Saturday, February 12, 2011

Into Yellowstone National Park

Someday, I would love to visit Yellowstone National Park in Wyoming, Montana, and Idaho. This park was the first national park in America, established in 1872. This park is known for its incredible landscape and natural wonders, along with tons of wildlife that is a hint of the wilderness America used to be. In fact, Yellowstone contains 60% of the world's geysers along with mud pots, hot springs, petrified forests, and many waterfalls. The wildlife includes bison, grizzly bears, elk, and, one of my favorite animals, wolves. The weather in Yellowstone is very, very dry, with barely and rain and very dry snow. It usually gets extremely cold in winter and doesn't normally get above eighty degrees in summer. Therefore, if I were to travel there, I would need to be prepared for colder weather, no matter when I was traveling. I would also want to bring good clothes for outdoor activities. I would probably get to the park by plane, but driving accross the country would be an amazing adventure in itself.

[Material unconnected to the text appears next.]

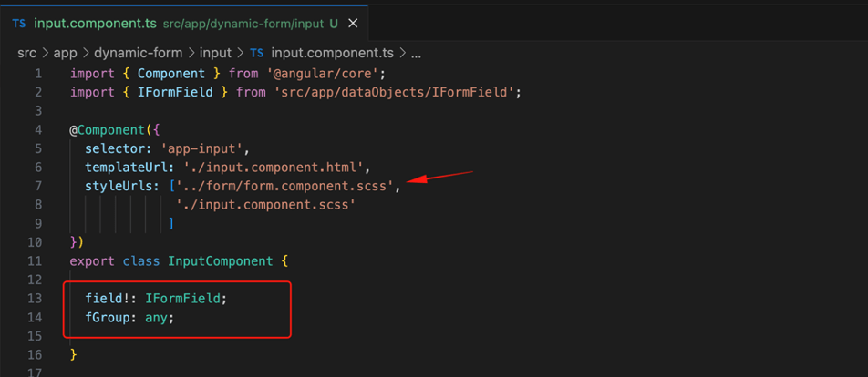Screen dimensions: 868x377
Task: Open the src breadcrumb segment
Action: coord(27,53)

If I went to Yellowstone, I think I would be most excited about seeing the variety of wildlife and some of the bizarre physical features. When I went to the Grand Tetons in sixth grade, we saw elk, bison, and wolves from a far distance, and I would love to have those experiences again. I would also be very excited to see the geysers and hot springs. One thing that I would really like to do is take a horse-back tour of Yellowstone. I love riding anyway, and I think that one of the best ways to really see amazing natural places is from the back of a horse.





Tuesday, February 8, 2011

Jon Krakauer

Jon Krakauer, author of Into the Wild, was born in Massachussetts and then moved to Corvallis, Oregon when he was two. He was very athletic, even at an early age, and at eight his father introduced him to mountaineering. He graduated from the Corvallis School in 1972 and then attended Hampshire College. At Hampshire, he studied Environmental Science and was part of a group who pioneered in climbing the Arrigetch Peaks. He was invited to write about this experience by the American Alpine Journal. He recieved his bachelor's degree in 1976 and the next year spent three weeks alone in the Stikine Icecap region of Alaska. It was there he met Linda Mariam Moore, whom he married in 1980. Krakauer worked as a salmon fisherman, carpenter, and a writer. He later abandoned the other two jobs to write full time. In 1996, he climbed Mount Everest. On the descent from the mountain, the group was caught in an ice storm and four of the group members were killed. Krakauer has earned the National Magazine for an article on his Mount Everest climb and the 1997 Walter Sullivan Award for Excellence in Science Journalism for an artice on Mt. Ranier. He now lives in Seattle with his life and is an editor-at-large of Outdoors magazine.
Information: "Jon Krakauer." Gale Student Resources in Context. Detroit: Gale, 2008. Gale Student Resources In Context. Web. 8 Feb. 2011.

Monday, February 7, 2011

Onward and Into the Wild

Into the Wild by Jon Krakauer is the true story of Christopher McCandless, who went on a two-year wilderness hike after graduating from college. McCandless, who was called Alexander Supertramp while he traveled, graduated in 1990 from Emory University with high grades and then stopped communicating with his family, gave away his savings, and began to travel. By April of 1992, he had reached Alaska. He had only ten pounds of rice, a .22 caliber rifle, a camera, a guide on edible plants in the area, and a few other books. He survived for about 119 days, while keeping a journal, was then found dead in an abondoned bus by moose hunters. This where the book, Into the Wild, begins.